Continuing our countdown of the 20 greatest Dodgers of all time, as selected by our readers.
No. 4: Don Drysdale (202 first-place votes, 65,432 points)
Naming the most famous number in Dodgers history is easy: Jackie Robinson’s 42.
Also not debatable is the most famous letter.
That’s "Big D,” the all-time alphabet Dodger dog.
Drysdale’s legacy offers more than an accumulation of wins and strikeouts that eventually led to the Hall of Fame.
He and announcer Vin Scully were the connective tissue through the transition from Brooklyn to Los Angeles. Drysdale served as on-field father/protector for a franchise many expected would go soft sipping poolside umbrella drinks in California.

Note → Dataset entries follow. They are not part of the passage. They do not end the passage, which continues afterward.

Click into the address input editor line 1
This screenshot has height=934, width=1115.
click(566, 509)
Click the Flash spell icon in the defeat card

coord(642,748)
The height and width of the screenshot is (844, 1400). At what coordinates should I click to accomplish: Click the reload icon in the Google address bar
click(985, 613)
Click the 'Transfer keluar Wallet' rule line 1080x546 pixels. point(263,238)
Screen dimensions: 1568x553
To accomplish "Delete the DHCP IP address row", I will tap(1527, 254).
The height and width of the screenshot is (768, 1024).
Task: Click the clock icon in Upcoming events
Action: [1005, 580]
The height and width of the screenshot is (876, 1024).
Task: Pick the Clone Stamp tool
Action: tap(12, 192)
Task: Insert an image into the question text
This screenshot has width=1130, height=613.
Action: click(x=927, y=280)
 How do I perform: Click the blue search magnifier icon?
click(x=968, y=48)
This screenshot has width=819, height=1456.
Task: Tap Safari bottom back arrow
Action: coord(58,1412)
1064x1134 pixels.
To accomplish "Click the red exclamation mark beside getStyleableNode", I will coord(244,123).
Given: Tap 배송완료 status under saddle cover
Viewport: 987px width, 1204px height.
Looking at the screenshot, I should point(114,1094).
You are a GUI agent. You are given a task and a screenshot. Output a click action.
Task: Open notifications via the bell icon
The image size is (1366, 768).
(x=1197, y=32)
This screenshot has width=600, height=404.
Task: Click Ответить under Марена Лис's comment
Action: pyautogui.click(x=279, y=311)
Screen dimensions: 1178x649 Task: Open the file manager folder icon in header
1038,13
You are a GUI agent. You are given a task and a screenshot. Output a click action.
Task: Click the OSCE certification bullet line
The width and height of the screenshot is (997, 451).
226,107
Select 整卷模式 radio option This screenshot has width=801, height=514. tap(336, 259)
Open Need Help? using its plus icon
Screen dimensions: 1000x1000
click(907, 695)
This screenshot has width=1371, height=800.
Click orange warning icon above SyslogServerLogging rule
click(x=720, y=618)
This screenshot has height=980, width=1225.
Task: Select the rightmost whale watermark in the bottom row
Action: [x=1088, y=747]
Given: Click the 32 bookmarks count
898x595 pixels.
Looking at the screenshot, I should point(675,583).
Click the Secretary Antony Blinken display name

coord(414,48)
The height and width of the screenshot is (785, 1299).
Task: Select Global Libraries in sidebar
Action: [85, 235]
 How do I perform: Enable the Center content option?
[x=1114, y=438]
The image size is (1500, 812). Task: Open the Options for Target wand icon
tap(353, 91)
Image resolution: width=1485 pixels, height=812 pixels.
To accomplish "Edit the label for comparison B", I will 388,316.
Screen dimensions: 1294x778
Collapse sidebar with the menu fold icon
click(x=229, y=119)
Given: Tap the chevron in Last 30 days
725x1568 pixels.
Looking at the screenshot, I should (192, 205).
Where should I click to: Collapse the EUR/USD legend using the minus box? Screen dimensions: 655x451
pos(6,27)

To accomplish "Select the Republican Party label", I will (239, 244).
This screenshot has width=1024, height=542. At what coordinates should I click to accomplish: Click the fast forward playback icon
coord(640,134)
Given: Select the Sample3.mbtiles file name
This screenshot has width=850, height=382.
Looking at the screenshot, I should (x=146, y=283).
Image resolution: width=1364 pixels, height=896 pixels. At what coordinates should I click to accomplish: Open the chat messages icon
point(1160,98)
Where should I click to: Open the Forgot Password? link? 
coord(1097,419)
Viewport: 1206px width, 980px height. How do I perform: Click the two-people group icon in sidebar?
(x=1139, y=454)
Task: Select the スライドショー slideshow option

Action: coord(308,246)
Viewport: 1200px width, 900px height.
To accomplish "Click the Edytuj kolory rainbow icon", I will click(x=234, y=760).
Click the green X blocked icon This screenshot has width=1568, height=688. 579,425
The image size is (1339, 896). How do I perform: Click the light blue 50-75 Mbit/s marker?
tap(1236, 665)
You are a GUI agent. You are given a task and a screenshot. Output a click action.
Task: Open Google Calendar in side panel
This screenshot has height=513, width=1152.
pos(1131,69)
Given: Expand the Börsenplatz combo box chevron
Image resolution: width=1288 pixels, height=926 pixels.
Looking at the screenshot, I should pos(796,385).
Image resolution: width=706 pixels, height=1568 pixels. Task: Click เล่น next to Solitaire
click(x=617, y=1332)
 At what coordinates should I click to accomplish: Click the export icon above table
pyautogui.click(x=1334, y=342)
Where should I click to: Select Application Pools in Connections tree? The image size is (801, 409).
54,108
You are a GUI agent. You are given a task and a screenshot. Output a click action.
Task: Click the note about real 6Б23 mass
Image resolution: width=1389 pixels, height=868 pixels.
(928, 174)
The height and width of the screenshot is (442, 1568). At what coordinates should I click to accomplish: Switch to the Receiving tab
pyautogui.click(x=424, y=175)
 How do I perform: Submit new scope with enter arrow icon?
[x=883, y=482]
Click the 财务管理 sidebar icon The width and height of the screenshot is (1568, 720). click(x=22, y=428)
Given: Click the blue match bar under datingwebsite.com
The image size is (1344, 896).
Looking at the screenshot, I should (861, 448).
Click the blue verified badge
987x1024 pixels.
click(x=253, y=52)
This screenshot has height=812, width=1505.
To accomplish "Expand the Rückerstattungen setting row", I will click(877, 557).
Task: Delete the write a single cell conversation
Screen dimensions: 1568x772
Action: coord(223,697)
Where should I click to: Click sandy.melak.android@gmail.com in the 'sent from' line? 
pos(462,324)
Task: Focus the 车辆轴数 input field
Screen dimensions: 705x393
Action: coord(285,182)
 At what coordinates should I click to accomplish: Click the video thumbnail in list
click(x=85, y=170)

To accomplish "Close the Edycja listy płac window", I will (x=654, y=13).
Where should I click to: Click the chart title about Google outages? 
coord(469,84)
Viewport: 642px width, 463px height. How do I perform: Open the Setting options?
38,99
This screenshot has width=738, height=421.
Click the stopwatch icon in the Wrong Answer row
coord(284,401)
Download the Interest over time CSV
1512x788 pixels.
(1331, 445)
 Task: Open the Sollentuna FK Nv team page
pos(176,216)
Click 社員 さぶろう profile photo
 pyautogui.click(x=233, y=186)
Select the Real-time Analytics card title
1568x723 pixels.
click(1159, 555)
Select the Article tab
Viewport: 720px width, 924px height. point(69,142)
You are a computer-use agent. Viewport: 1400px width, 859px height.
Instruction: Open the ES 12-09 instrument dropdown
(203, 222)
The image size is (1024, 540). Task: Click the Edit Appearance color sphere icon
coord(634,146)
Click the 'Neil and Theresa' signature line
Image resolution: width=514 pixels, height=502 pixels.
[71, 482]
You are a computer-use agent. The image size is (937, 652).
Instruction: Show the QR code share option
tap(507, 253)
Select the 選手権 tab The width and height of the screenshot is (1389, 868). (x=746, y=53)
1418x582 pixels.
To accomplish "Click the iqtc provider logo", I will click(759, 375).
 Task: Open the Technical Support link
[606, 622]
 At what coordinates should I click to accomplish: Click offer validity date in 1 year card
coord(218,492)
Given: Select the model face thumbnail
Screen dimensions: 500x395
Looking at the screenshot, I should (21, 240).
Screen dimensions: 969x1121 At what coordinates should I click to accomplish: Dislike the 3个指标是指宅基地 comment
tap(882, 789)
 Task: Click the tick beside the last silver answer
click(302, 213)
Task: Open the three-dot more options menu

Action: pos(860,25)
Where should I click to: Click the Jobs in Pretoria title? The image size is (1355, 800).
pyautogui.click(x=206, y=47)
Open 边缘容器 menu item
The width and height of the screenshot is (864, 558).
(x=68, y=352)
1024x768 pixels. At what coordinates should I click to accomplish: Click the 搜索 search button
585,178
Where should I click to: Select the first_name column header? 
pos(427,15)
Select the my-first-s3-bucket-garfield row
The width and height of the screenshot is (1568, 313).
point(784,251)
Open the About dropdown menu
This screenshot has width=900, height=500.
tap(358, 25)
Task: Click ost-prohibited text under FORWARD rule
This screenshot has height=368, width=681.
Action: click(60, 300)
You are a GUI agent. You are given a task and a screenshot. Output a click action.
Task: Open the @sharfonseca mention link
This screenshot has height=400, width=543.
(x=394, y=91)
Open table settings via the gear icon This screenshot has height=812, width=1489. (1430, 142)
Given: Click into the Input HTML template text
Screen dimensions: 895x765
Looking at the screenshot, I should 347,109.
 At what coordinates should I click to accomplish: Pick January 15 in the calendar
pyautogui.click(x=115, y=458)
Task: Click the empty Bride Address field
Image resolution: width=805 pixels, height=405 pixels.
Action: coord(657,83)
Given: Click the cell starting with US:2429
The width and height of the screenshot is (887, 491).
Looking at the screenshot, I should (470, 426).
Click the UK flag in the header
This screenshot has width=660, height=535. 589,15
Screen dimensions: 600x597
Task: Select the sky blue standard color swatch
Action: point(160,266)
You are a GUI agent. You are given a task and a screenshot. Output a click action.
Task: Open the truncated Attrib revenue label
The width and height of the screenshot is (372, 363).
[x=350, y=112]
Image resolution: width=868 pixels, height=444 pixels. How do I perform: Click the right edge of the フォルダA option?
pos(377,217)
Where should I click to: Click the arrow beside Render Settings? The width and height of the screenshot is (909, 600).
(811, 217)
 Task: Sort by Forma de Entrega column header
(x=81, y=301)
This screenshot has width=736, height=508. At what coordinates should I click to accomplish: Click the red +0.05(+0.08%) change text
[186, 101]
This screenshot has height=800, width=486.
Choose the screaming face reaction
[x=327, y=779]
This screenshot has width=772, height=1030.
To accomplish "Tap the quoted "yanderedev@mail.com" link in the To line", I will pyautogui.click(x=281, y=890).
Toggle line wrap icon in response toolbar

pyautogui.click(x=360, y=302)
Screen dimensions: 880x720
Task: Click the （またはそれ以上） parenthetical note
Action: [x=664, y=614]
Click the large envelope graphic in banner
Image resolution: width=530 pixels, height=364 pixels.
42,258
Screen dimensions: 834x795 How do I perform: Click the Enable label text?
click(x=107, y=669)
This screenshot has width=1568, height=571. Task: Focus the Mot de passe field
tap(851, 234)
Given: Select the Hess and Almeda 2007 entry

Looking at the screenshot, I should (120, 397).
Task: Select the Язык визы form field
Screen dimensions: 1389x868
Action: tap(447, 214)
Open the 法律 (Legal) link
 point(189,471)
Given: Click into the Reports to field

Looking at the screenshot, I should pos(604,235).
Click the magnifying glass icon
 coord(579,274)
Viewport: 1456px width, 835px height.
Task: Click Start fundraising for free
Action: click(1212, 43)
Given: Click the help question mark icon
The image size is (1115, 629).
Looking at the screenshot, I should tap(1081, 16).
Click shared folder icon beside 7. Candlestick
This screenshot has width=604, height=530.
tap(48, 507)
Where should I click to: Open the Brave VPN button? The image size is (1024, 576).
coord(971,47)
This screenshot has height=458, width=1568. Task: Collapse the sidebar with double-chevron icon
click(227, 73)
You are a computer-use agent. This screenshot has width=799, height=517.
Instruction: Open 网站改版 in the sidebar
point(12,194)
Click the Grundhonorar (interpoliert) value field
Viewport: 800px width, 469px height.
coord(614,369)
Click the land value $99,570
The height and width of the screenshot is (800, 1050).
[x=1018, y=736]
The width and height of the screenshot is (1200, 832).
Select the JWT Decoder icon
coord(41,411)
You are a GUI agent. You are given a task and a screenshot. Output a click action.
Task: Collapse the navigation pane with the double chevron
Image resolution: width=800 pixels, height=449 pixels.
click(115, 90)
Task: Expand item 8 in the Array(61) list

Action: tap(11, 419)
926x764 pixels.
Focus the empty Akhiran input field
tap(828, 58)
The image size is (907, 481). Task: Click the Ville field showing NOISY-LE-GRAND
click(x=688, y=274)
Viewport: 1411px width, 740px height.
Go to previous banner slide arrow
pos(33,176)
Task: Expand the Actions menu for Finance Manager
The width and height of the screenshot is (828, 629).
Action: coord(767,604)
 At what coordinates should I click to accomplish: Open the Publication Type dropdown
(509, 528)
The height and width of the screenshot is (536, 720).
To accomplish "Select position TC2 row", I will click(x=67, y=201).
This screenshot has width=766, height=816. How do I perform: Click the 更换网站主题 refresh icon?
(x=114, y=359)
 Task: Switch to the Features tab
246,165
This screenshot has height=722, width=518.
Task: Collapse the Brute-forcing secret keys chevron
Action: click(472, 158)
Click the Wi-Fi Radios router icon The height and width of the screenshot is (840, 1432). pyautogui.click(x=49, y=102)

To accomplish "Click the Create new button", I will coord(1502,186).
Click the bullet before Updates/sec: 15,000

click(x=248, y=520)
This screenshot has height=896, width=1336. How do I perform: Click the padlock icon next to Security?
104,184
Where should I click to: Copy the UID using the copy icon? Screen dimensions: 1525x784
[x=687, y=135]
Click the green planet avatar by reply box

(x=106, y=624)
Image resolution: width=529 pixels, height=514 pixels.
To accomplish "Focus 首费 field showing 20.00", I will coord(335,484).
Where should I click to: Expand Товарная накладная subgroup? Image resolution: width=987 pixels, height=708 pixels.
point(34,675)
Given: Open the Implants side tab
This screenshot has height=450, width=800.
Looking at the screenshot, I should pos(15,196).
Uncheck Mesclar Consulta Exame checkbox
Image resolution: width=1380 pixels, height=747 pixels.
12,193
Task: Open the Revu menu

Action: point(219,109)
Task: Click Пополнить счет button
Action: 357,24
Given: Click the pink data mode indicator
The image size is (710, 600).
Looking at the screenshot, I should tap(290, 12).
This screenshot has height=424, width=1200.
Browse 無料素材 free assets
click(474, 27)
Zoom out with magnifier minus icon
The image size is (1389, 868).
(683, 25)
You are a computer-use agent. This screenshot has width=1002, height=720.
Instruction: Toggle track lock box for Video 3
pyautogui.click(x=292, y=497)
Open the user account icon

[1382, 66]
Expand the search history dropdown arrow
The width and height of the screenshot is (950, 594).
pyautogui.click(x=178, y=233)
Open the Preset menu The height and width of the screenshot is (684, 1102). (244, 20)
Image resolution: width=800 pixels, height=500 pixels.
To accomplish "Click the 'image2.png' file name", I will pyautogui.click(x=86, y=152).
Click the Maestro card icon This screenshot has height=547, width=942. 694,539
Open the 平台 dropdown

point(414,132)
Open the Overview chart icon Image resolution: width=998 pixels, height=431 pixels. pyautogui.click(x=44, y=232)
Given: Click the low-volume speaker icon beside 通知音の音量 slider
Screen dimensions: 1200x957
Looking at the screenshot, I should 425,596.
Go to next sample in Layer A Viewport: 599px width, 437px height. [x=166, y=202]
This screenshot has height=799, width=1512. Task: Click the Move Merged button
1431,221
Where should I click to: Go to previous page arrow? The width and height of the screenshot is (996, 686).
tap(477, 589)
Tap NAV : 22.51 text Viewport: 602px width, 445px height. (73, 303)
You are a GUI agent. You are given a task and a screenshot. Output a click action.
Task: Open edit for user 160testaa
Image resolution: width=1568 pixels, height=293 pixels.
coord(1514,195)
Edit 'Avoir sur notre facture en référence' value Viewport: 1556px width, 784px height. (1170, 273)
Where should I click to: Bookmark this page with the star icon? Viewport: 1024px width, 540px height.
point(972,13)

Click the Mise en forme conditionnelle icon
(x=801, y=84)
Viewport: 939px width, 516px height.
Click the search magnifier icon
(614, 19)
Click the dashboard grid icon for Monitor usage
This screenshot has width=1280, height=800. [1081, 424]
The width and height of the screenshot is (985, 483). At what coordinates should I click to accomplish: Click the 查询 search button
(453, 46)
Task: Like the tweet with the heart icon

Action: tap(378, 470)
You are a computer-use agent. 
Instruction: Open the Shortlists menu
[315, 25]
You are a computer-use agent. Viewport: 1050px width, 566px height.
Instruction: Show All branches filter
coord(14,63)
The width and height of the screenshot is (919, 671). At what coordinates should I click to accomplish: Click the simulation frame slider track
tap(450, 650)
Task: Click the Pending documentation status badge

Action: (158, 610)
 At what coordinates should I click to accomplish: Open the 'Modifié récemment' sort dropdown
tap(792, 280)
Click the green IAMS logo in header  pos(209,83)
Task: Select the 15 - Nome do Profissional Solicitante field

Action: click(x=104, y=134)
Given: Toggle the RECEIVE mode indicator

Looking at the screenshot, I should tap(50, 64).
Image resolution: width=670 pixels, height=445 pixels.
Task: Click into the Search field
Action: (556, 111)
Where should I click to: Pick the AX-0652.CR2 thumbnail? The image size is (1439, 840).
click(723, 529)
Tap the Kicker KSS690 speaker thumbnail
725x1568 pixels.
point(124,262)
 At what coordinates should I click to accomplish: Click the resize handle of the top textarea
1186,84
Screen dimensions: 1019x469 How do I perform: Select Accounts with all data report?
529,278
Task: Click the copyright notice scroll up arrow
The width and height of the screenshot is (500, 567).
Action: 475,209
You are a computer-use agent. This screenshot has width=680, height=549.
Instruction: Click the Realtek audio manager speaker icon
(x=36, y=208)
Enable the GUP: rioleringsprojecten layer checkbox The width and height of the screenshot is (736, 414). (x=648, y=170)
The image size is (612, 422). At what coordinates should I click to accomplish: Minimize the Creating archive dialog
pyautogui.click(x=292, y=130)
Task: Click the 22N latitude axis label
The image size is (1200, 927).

Drysdale proved a kid from Van Nuys was as tough as any Bowery Boy.
He never received a full appreciation pitching in the same rotation as Sandy Koufax. While Koufax was fronting the organization in the heydays of the 1960s, though, Drysdale always had its back.
He threw, on purpose, the wild pitches Koufax threw by accident.
They were baseball’s best one-two punch, the difference being Drysdale wasn’t opposed to actual punches.
Numbers are numbers. The shoulder injury that ended Drysdale’s career after 14 seasons in 1969 prevented him from a late-career statistical pileup. That forced him to wait a decade for his 1984 Hall of Fame induction.
His win-loss record of 209-166 needed a context provider to add his stellar 2.95 ERA or the fact he received an average of 4.09 runs per career start on generally weak-hitting Dodger teams (Koufax received 4.35).
Historians rarely note Drysdale, not Koufax, posted wins in each of the World Series championships of 1959, ’63 and ’65.
Drysdale also hit 29 career home runs, No. 6 on the all-time list for a pitcher, and was the only .300 hitter in the Dodgers’ lineup for Game 1 of the 1965 World Series.
My favorite Drysdale numbers, though, are these: He was ejected four times in his career, the first time in 1957 for fighting. He was also tossed for arguing a ball-strike call (1958), bench jockeying and equipment tossing (1959) and intentionally hitting a batter (1961).
Big D made sure the “Little Ds” didn’t get pushed around. He vowed hitting two batters for every Dodger that got decked. Ordered once to issue an intentional walk, Drysdale plunked the batter with his first pitch.
“Why waste four of them?” he said.
Drysdale hit 154 opposing batters in his career, leading the National League four straight seasons from 1958 through ’61.
Orlando Cepeda said the trick against Drysdale was to “hit him before he hit you.”
It was a hit parade that led Drysdale from Dodgertown to Cooperstown.